1. 3

  2. 2

    Author here. Yeller does drop messages on the floor if it has to, it just tries really, really really hard not to. But it doesn’t apply backpressure on the clients (which is the other choice), because that means they get hit with unexpected latency.

    1. 1

      What kind of latency are you worried about? Couldn’t you just signal, “not now” and have the clients send it later? I think this is how scribe does it.

      1. 1

        Sure. The worry there is that my client libraries run in other people’s production systems, and there’s tradeoffs with how complex they get. I’m wary of messing up that code in some way such that my users get issues with bugs in those libraries. I also don’t wanna have impacts on user’s memory/disks if Yeller goes down - I’m pretty certain they’d prefer to miss some error messages than to have downtime or lots of GC induced latency spikes.

        There’s also a bunch of maintenance cost. I currently maintain 4 libraries for different languages, and that’s only going to get larger as time goes on.
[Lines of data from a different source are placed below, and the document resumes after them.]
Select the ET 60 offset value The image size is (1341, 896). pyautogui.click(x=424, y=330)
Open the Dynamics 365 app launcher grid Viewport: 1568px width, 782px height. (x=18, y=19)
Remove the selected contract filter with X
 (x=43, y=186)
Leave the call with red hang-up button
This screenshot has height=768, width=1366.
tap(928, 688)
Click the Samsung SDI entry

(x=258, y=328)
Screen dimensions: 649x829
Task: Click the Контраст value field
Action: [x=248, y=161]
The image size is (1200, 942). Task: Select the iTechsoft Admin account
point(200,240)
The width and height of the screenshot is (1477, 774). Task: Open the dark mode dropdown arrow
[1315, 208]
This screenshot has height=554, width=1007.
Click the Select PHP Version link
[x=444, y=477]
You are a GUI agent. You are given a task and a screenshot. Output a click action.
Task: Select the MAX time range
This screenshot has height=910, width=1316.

        This isn’t saying I’m not going to do this eventually, just I’m worried about the tradeoffs right now, so I’m holding off.

        1. 1

          It might be worth looking into seeing how zipkin deals with this problem. It exposes a scribe interface, so clients can either use scribe, or write to it directly using thrift. Scribe is also not the only game in town, but this method works for other strategies, like kafka, too. Then your clients can decide how hard they want to work for their exceptions, and it also enables having two classes of exceptions–one class of which is “please work really hard to not lose these”, and another is “best effort” (maybe fatal vs. nonfatal exceptions).